-- Selected passage start --

The Tigers have been here before, but not really. The team that opens the World Series tonight against the Giants is almost entirely different than the group that lost the 2006 World Series. Heck, it’s considerably different than the team that lost in last year’s playoffs.

These Tigers are star-heavy favorites, desperate to deliver Detroit’s first World Series title since 1984. Just getting here isn’t the point anymore, not that it ever was. But when you have Miguel Cabrera in a Triple Crown season and Prince Fielder in his prime and the best pitcher in the game in Justin Verlander, you don’t tiptoe into baseball’s grand classic.

It’s different this time. It’s less fanciful, less frightful, and much more urgent.

“That (favorite’s tag) is more for reading material than anything else,” Jim Leyland said. “We’re not dumb, we do learn from the past. Even though a lot of people thought we just became fat cats in 2006 and said, ‘Oh well, we’re in it, what’s the difference,’ that wasn’t it at all.”

Not that it really matters because only three players from the ’06 Tigers — Verlander, Omar Infante, Ramon Santiago — are on this team. But Leyland and management adjusted to another lengthy layoff after an ALCS sweep, working out daily at Comerica Park, thanks to good weather.

And now their pitching staff looks sufficiently primed, starting with Verlander, naturally. He opens Game 1 with loads of rest, while the Giants counter with revived lefty Barry Zito, who didn’t even make the postseason roster two years ago when the Giants won the World Series. It should be an early advantage for the Tigers because Verlander is on yet another mission, and it’s not a mission of mercy. He’s different this time, translating regular-season dominance into postseason success.

But as the game’s quirks repeatedly show, it’s never as simple as matching up the rosters and lining up the stars. Ask the Rangers, who lost the past two World Series, then were drummed in the wildcard round this year.

Favored but wary

All the spectacular individual performances wouldn’t necessarily be wasted if the Tigers didn’t win it all, but they’d be assigned a humbler place in history. Most odds and experts favor the Tigers, who just swept the Yankees, while the Giants rallied and won a Game 7 after trailing the Cardinals three games to one. In fact, the Giants have won six straight elimination games this postseason, which shows they know how to find danger — and find their way out.

The Giants do prefer things the difficult way, apparently. They hit the fewest home runs in the majors, but have a terrific road record. In the narrow view, this is Tigers power versus Giants pluck, sizzle versus spunk, although it’s worth noting the Giants actually won 94 games to the Tigers’ 88.

-- Selected passage end --

> _Written task_
Translate this sentence from the World Series preview above into Spanish: "The Giants do prefer things the difficult way, apparently."

-- Available data start --

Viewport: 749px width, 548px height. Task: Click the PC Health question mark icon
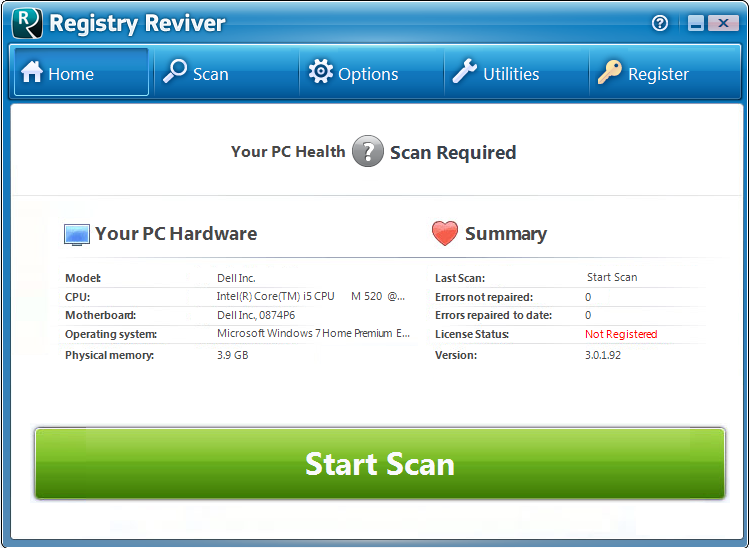(x=368, y=152)
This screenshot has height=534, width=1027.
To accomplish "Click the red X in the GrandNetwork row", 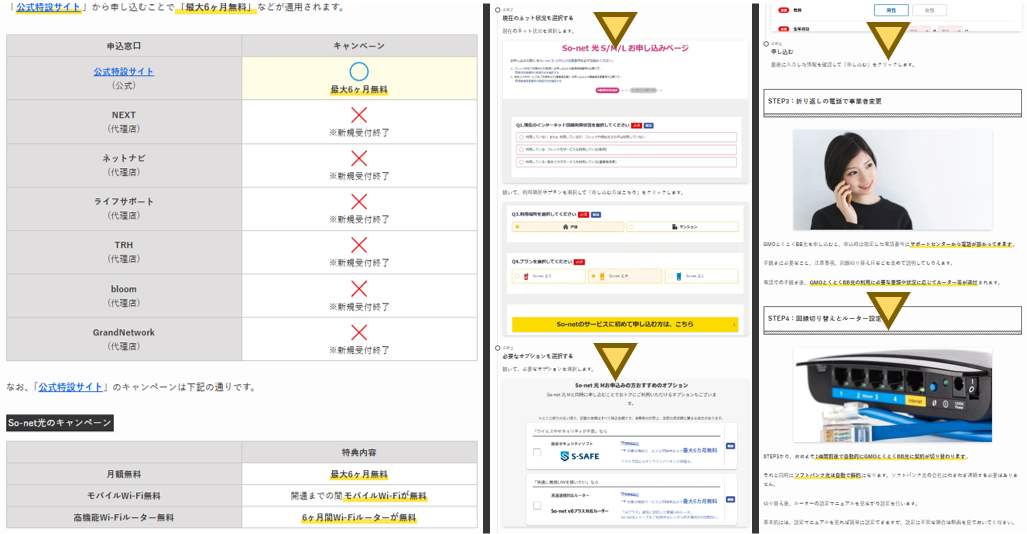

-- Available data end --

> _Response_
Al parecer, los Giants sí prefieren hacer las cosas de la manera difícil.